### [WHAT TO WORK ON]
Put every line of the listing below into a Markdown table with columns "Row" and "Line", numbering the rows and leaving out blank lines.

┌────────

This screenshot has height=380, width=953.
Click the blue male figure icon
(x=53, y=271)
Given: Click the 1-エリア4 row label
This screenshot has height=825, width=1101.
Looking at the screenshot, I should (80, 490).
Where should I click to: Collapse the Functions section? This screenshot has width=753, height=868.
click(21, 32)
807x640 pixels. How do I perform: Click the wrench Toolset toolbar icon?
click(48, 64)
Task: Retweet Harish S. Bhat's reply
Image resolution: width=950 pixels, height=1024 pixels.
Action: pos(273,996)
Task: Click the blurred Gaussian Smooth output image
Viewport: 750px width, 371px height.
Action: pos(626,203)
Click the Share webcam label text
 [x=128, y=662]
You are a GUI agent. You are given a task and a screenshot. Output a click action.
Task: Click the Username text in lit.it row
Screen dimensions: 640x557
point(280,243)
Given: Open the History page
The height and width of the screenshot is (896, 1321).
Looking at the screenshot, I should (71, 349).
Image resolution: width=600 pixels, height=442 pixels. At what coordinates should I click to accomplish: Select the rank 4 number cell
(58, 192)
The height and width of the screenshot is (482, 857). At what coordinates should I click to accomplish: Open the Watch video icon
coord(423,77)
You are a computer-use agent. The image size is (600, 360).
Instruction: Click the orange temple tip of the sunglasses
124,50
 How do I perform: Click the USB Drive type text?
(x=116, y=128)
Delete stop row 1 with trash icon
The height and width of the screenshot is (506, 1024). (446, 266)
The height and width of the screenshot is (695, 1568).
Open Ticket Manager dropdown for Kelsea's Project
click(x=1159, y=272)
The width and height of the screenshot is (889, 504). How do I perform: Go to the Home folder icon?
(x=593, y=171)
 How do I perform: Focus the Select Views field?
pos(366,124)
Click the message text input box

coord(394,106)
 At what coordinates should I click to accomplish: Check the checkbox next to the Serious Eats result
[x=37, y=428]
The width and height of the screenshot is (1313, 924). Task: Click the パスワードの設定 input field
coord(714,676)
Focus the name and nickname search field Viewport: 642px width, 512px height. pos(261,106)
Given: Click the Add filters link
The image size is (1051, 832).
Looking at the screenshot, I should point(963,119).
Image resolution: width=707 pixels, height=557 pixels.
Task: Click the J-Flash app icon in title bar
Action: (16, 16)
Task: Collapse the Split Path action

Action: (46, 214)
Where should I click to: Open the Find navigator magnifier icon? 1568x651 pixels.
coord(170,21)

└────────

### [RESULT BELOW]
| Row | Line |
|---|---|
| 1 | This screenshot has height=380, width=953. |
| 2 | Click the blue male figure icon |
| 3 | (x=53, y=271) |
| 4 | Given: Click the 1-エリア4 row label |
| 5 | This screenshot has height=825, width=1101. |
| 6 | Looking at the screenshot, I should (80, 490). |
| 7 | Where should I click to: Collapse the Functions section? This screenshot has width=753, height=868. |
| 8 | click(21, 32) |
| 9 | 807x640 pixels. How do I perform: Click the wrench Toolset toolbar icon? |
| 10 | click(48, 64) |
| 11 | Task: Retweet Harish S. Bhat's reply |
| 12 | Image resolution: width=950 pixels, height=1024 pixels. |
| 13 | Action: pos(273,996) |
| 14 | Task: Click the blurred Gaussian Smooth output image |
| 15 | Viewport: 750px width, 371px height. |
| 16 | Action: pos(626,203) |
| 17 | Click the Share webcam label text |
| 18 |  [x=128, y=662] |
| 19 | You are a GUI agent. You are given a task and a screenshot. Output a click action. |
| 20 | Task: Click the Username text in lit.it row |
| 21 | Screen dimensions: 640x557 |
| 22 | point(280,243) |
| 23 | Given: Open the History page |
| 24 | The height and width of the screenshot is (896, 1321). |
| 25 | Looking at the screenshot, I should (71, 349). |
| 26 | Image resolution: width=600 pixels, height=442 pixels. At what coordinates should I click to accomplish: Select the rank 4 number cell |
| 27 | (58, 192) |
| 28 | The height and width of the screenshot is (482, 857). At what coordinates should I click to accomplish: Open the Watch video icon |
| 29 | coord(423,77) |
| 30 | You are a computer-use agent. The image size is (600, 360). |
| 31 | Instruction: Click the orange temple tip of the sunglasses |
| 32 | 124,50 |
| 33 |  How do I perform: Click the USB Drive type text? |
| 34 | (x=116, y=128) |
| 35 | Delete stop row 1 with trash icon |
| 36 | The height and width of the screenshot is (506, 1024). (446, 266) |
| 37 | The height and width of the screenshot is (695, 1568). |
| 38 | Open Ticket Manager dropdown for Kelsea's Project |
| 39 | click(x=1159, y=272) |
| 40 | The width and height of the screenshot is (889, 504). How do I perform: Go to the Home folder icon? |
| 41 | (x=593, y=171) |
| 42 |  How do I perform: Focus the Select Views field? |
| 43 | pos(366,124) |
| 44 | Click the message text input box |
| 45 | coord(394,106) |
| 46 |  At what coordinates should I click to accomplish: Check the checkbox next to the Serious Eats result |
| 47 | [x=37, y=428] |
| 48 | The width and height of the screenshot is (1313, 924). Task: Click the パスワードの設定 input field |
| 49 | coord(714,676) |
| 50 | Focus the name and nickname search field Viewport: 642px width, 512px height. pos(261,106) |
| 51 | Given: Click the Add filters link |
| 52 | The image size is (1051, 832). |
| 53 | Looking at the screenshot, I should point(963,119). |
| 54 | Image resolution: width=707 pixels, height=557 pixels. |
| 55 | Task: Click the J-Flash app icon in title bar |
| 56 | Action: (16, 16) |
| 57 | Task: Collapse the Split Path action |
| 58 | Action: (46, 214) |
| 59 | Where should I click to: Open the Find navigator magnifier icon? 1568x651 pixels. |
| 60 | coord(170,21) |